Saved data entries:
Segment Open

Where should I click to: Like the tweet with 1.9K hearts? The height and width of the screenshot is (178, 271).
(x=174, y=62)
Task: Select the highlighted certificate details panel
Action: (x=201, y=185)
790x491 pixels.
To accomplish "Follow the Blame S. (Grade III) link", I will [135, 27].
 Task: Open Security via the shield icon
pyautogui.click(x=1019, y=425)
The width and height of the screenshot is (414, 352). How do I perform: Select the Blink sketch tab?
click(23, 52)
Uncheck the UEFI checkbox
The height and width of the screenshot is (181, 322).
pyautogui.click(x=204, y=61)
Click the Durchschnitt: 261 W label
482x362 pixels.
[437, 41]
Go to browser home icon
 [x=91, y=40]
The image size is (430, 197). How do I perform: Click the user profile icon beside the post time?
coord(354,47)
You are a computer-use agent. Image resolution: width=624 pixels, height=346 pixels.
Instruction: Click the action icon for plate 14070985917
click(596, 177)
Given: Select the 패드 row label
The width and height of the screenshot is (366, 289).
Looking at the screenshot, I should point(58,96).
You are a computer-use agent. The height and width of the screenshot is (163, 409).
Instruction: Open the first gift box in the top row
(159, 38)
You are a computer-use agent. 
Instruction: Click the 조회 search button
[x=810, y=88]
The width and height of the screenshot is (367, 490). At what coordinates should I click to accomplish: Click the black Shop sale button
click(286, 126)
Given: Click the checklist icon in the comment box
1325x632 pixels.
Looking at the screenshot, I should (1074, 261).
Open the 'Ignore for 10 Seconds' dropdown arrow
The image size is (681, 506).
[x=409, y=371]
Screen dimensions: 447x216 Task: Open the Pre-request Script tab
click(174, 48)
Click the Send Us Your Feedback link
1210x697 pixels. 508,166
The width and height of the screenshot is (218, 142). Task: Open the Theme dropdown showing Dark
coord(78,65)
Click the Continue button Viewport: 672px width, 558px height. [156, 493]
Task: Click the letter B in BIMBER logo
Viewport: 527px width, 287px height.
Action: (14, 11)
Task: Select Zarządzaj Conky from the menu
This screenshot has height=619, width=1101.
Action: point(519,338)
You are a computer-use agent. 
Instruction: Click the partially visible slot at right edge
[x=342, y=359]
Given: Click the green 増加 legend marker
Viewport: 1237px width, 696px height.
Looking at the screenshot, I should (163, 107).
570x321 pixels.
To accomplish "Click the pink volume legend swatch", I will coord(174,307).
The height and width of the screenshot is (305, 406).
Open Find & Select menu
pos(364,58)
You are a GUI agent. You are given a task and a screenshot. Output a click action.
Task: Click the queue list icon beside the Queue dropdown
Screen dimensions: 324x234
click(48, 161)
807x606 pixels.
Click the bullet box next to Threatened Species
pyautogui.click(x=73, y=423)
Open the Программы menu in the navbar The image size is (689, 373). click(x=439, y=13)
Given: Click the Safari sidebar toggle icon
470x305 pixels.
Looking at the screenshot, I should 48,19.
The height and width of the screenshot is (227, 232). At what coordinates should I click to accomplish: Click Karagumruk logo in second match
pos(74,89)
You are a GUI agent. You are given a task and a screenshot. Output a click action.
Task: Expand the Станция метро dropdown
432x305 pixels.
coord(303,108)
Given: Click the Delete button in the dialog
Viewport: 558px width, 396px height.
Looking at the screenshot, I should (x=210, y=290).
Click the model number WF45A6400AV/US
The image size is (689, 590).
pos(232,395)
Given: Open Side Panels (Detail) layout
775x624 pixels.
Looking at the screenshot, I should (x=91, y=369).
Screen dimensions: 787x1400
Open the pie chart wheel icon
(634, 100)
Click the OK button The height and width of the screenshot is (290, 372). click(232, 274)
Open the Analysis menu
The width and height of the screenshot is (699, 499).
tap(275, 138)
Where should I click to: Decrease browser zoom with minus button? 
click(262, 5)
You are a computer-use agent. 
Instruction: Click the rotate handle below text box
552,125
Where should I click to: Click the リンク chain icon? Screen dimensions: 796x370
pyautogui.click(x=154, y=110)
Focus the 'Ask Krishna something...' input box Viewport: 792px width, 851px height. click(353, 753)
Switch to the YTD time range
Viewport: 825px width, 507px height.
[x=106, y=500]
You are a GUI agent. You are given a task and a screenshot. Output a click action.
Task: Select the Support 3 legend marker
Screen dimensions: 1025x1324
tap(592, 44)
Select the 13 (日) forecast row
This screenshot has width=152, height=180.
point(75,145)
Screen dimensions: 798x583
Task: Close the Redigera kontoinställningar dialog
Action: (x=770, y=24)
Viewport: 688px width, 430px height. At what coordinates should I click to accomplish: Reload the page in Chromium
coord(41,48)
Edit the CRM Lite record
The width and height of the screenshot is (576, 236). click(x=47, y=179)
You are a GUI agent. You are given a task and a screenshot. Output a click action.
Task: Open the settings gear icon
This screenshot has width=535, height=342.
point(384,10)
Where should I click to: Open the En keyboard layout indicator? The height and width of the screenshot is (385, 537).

Segment Closed

• **REQUIREMENT**
Copy out, exactly and alone, the lines of the entries above between the ones holding "The width and height of the screenshot is (367, 490)." and "Given: Click the Delete button in the dialog", inclusive.

• **TASK ANSWER**
The width and height of the screenshot is (367, 490). At what coordinates should I click to accomplish: Click the black Shop sale button
click(286, 126)
Given: Click the checklist icon in the comment box
1325x632 pixels.
Looking at the screenshot, I should (1074, 261).
Open the 'Ignore for 10 Seconds' dropdown arrow
The image size is (681, 506).
[x=409, y=371]
Screen dimensions: 447x216 Task: Open the Pre-request Script tab
click(174, 48)
Click the Send Us Your Feedback link
1210x697 pixels. 508,166
The width and height of the screenshot is (218, 142). Task: Open the Theme dropdown showing Dark
coord(78,65)
Click the Continue button Viewport: 672px width, 558px height. [156, 493]
Task: Click the letter B in BIMBER logo
Viewport: 527px width, 287px height.
Action: (14, 11)
Task: Select Zarządzaj Conky from the menu
This screenshot has height=619, width=1101.
Action: point(519,338)
You are a computer-use agent. 
Instruction: Click the partially visible slot at right edge
[x=342, y=359]
Given: Click the green 増加 legend marker
Viewport: 1237px width, 696px height.
Looking at the screenshot, I should (163, 107).
570x321 pixels.
To accomplish "Click the pink volume legend swatch", I will coord(174,307).
The height and width of the screenshot is (305, 406).
Open Find & Select menu
pos(364,58)
You are a GUI agent. You are given a task and a screenshot. Output a click action.
Task: Click the queue list icon beside the Queue dropdown
Screen dimensions: 324x234
click(48, 161)
807x606 pixels.
Click the bullet box next to Threatened Species
pyautogui.click(x=73, y=423)
Open the Программы menu in the navbar The image size is (689, 373). click(x=439, y=13)
Given: Click the Safari sidebar toggle icon
470x305 pixels.
Looking at the screenshot, I should 48,19.
The height and width of the screenshot is (227, 232). At what coordinates should I click to accomplish: Click Karagumruk logo in second match
pos(74,89)
You are a GUI agent. You are given a task and a screenshot. Output a click action.
Task: Expand the Станция метро dropdown
432x305 pixels.
coord(303,108)
Given: Click the Delete button in the dialog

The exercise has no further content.